■ TASK DETAILS ■
Replace every "Output a click action" in the records below with "Return a click action" and leave all other text unchanged.

■ Stored items ■
###
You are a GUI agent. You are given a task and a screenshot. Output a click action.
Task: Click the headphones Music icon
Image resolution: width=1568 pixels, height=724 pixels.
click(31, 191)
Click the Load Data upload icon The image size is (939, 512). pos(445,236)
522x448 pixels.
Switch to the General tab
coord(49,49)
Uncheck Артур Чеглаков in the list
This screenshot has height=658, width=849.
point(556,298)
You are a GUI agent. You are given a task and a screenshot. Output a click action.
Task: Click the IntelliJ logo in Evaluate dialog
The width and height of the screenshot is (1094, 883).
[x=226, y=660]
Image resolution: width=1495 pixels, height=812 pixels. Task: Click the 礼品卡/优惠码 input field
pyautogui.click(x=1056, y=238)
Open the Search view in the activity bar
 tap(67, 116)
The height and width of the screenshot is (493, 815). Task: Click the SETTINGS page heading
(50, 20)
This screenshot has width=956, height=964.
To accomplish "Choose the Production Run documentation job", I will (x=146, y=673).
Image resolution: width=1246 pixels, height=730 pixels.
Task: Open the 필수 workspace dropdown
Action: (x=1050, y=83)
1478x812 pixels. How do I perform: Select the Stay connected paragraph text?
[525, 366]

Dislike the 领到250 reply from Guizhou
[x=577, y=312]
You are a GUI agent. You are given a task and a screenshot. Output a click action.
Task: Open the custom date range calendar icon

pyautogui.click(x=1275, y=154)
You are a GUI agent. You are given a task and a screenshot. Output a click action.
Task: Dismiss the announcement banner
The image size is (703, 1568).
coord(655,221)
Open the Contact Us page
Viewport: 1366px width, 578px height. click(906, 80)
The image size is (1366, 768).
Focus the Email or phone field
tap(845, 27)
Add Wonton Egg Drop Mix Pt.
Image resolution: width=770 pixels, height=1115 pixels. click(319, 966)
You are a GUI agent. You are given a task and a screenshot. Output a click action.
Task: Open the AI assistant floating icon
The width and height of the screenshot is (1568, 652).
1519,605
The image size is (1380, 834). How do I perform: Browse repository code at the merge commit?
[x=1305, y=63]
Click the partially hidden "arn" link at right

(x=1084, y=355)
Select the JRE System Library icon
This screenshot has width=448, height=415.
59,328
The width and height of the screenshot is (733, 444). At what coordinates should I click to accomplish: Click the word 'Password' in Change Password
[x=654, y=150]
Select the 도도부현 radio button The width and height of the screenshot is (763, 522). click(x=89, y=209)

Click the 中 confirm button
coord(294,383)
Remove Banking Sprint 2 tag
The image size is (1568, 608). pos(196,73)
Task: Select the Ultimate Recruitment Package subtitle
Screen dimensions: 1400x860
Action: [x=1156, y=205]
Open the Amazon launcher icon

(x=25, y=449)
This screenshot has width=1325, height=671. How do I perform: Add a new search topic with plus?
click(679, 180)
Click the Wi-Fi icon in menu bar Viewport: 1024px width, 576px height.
###
■ RESULT FOR THIS EXERCISE ■
You are a GUI agent. You are given a task and a screenshot. Return a click action.
Task: Click the headphones Music icon
Image resolution: width=1568 pixels, height=724 pixels.
click(31, 191)
Click the Load Data upload icon The image size is (939, 512). pos(445,236)
522x448 pixels.
Switch to the General tab
coord(49,49)
Uncheck Артур Чеглаков in the list
This screenshot has height=658, width=849.
point(556,298)
You are a GUI agent. You are given a task and a screenshot. Return a click action.
Task: Click the IntelliJ logo in Evaluate dialog
The width and height of the screenshot is (1094, 883).
[x=226, y=660]
Image resolution: width=1495 pixels, height=812 pixels. Task: Click the 礼品卡/优惠码 input field
pyautogui.click(x=1056, y=238)
Open the Search view in the activity bar
 tap(67, 116)
The height and width of the screenshot is (493, 815). Task: Click the SETTINGS page heading
(50, 20)
This screenshot has width=956, height=964.
To accomplish "Choose the Production Run documentation job", I will (x=146, y=673).
Image resolution: width=1246 pixels, height=730 pixels.
Task: Open the 필수 workspace dropdown
Action: (x=1050, y=83)
1478x812 pixels. How do I perform: Select the Stay connected paragraph text?
[525, 366]

Dislike the 领到250 reply from Guizhou
[x=577, y=312]
You are a GUI agent. You are given a task and a screenshot. Return a click action.
Task: Open the custom date range calendar icon

pyautogui.click(x=1275, y=154)
You are a GUI agent. You are given a task and a screenshot. Return a click action.
Task: Dismiss the announcement banner
The image size is (703, 1568).
coord(655,221)
Open the Contact Us page
Viewport: 1366px width, 578px height. click(906, 80)
The image size is (1366, 768).
Focus the Email or phone field
tap(845, 27)
Add Wonton Egg Drop Mix Pt.
Image resolution: width=770 pixels, height=1115 pixels. click(319, 966)
You are a GUI agent. You are given a task and a screenshot. Return a click action.
Task: Open the AI assistant floating icon
The width and height of the screenshot is (1568, 652).
1519,605
The image size is (1380, 834). How do I perform: Browse repository code at the merge commit?
[x=1305, y=63]
Click the partially hidden "arn" link at right

(x=1084, y=355)
Select the JRE System Library icon
This screenshot has width=448, height=415.
59,328
The width and height of the screenshot is (733, 444). At what coordinates should I click to accomplish: Click the word 'Password' in Change Password
[x=654, y=150]
Select the 도도부현 radio button The width and height of the screenshot is (763, 522). click(x=89, y=209)

Click the 中 confirm button
coord(294,383)
Remove Banking Sprint 2 tag
The image size is (1568, 608). pos(196,73)
Task: Select the Ultimate Recruitment Package subtitle
Screen dimensions: 1400x860
Action: [x=1156, y=205]
Open the Amazon launcher icon

(x=25, y=449)
This screenshot has width=1325, height=671. How do I perform: Add a new search topic with plus?
click(679, 180)
Click the Wi-Fi icon in menu bar Viewport: 1024px width, 576px height.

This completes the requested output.